- _Instructions_:
[1] Translate this sentence from the prior-art passage on microscopes into Spanish: "The scanning probe microscope (SPM), developed in the 1980's, uses a sharp probe to magnify an object's surface."
[2] From the prior-art passage on microscopes, copy word for word the section starting with "Traditional microscopes produce" and going on through "the surface features.".

- _Selected passage_:
3. Description of the Prior Art

Traditional microscopes produce a magnified image of an object by focusing electromagnetic radiation, such as photons or electrons, on the surface of the object. Optical and electron microscopes can readily generate two-dimensional magnified images of an object's surface, with a magnification as great as 1,000× with an optical microscope, and as great as 100,000× with an electron microscope. Although these are powerful imaging tools, the images obtained are typically in a plane parallel to the surface of the object. Such microscopes do not readily supply the vertical dimensions of a nonplanar object's surface, for example, the height and depth of the surface features.

The scanning probe microscope (SPM), developed in the 1980's, uses a sharp probe to magnify an object's surface. With the scanning probe microscope, it is possible to image an object's surface topography with extremely high magnification, as great as 1,000,000×. The magnification of a scanning probe microscope is obtained in three dimensions, namely, the horizontal X-Y plane and the vertical Z dimension in the Cartesian coordinate system. As acknowledged by Binnig and Rohrer (1), the inventors of the scanning tunneling microscope (STM), this powerful technique had its origins in the stylus profiler.

- _Stored rows_:
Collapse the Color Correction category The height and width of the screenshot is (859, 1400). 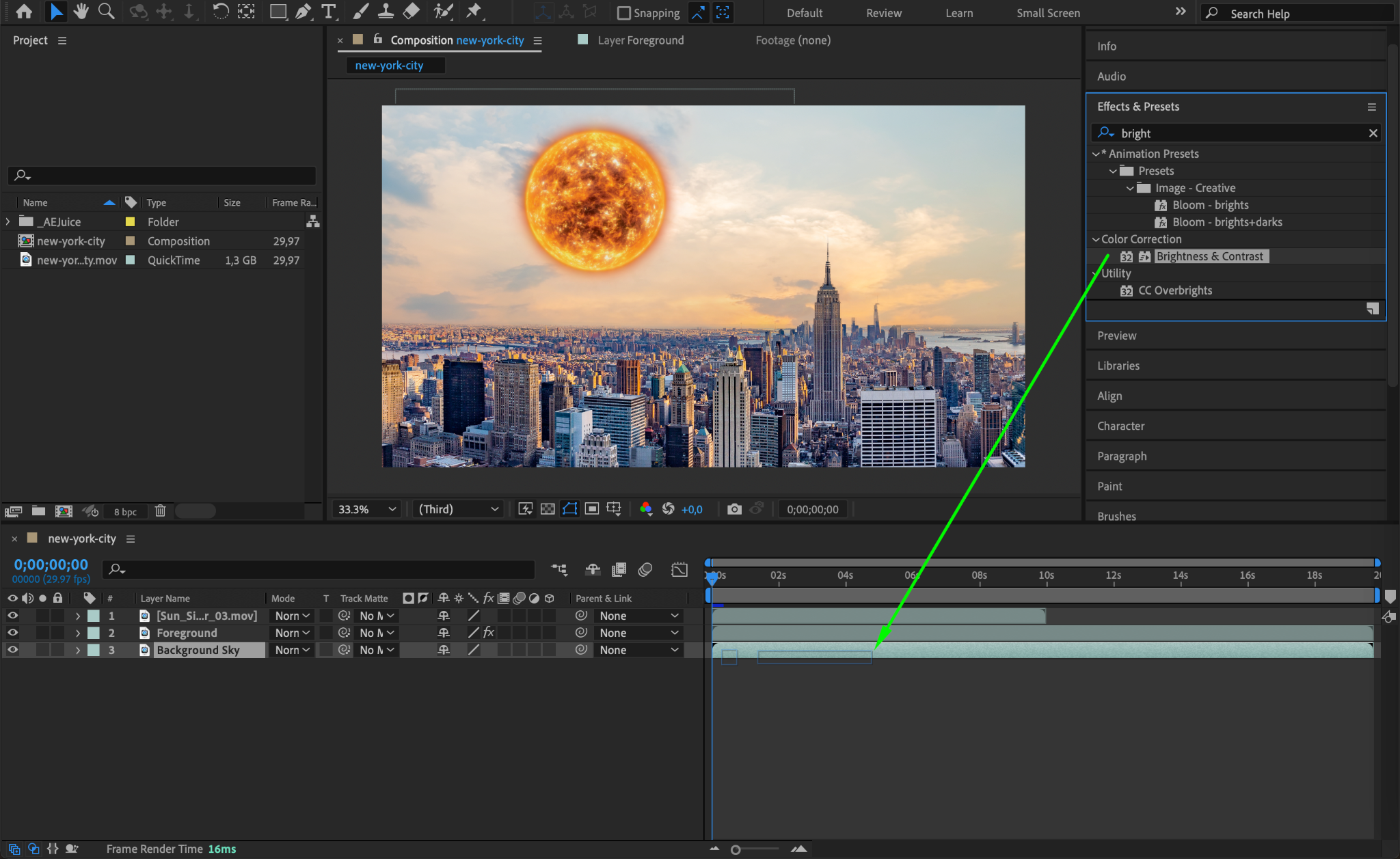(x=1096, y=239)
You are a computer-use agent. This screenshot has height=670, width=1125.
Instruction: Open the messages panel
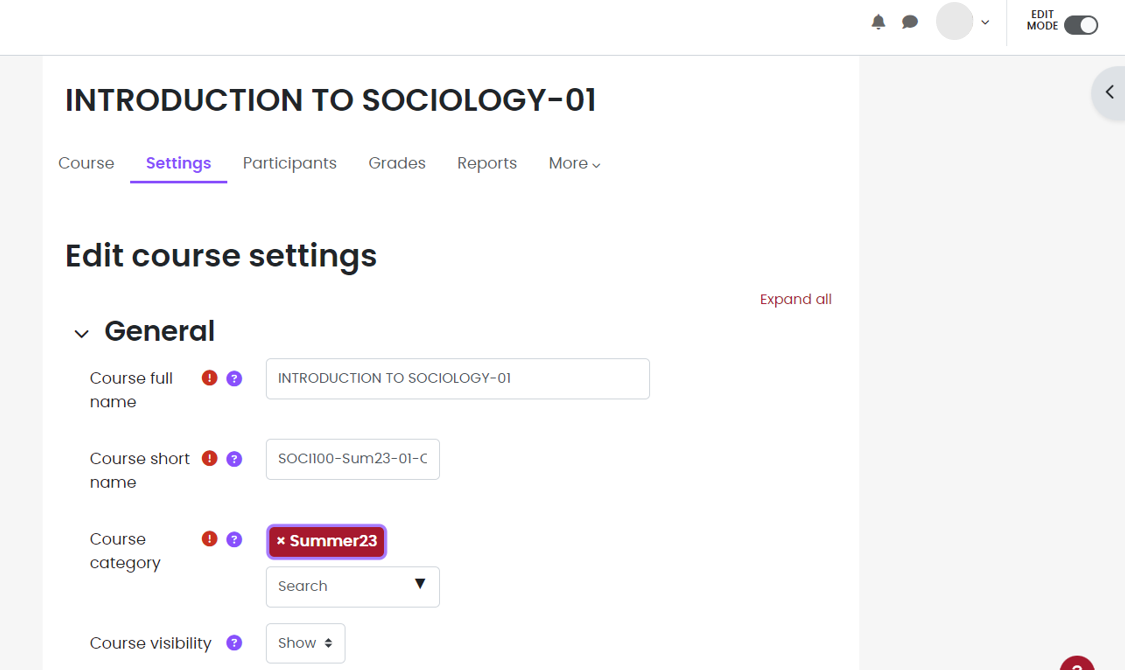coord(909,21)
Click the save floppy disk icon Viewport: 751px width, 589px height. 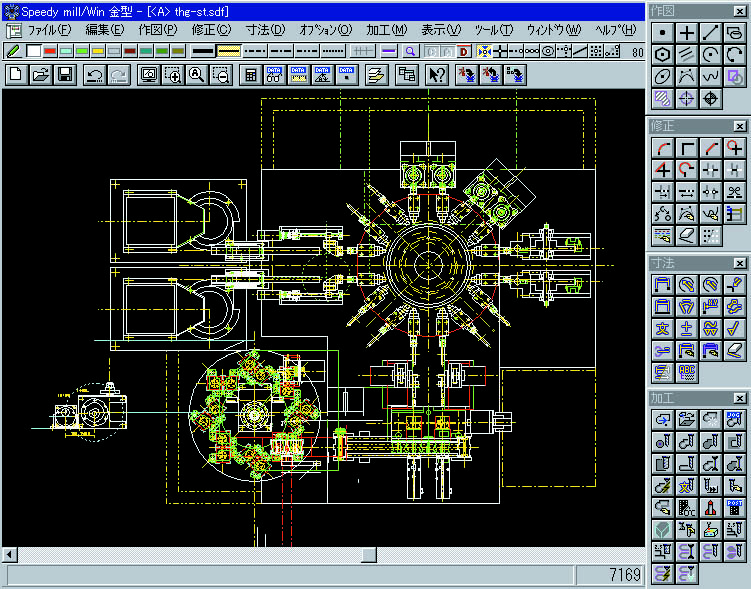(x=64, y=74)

- _Task answers_:
[1] El microscopio de sonda de barrido (SPM), desarrollado en la década de 1980, utiliza una sonda afilada para ampliar la superficie de un objeto.

[2]
Traditional microscopes produce a magnified image of an object by focusing electromagnetic radiation, such as photons or electrons, on the surface of the object. Optical and electron microscopes can readily generate two-dimensional magnified images of an object's surface, with a magnification as great as 1,000× with an optical microscope, and as great as 100,000× with an electron microscope. Although these are powerful imaging tools, the images obtained are typically in a plane parallel to the surface of the object. Such microscopes do not readily supply the vertical dimensions of a nonplanar object's surface, for example, the height and depth of the surface features.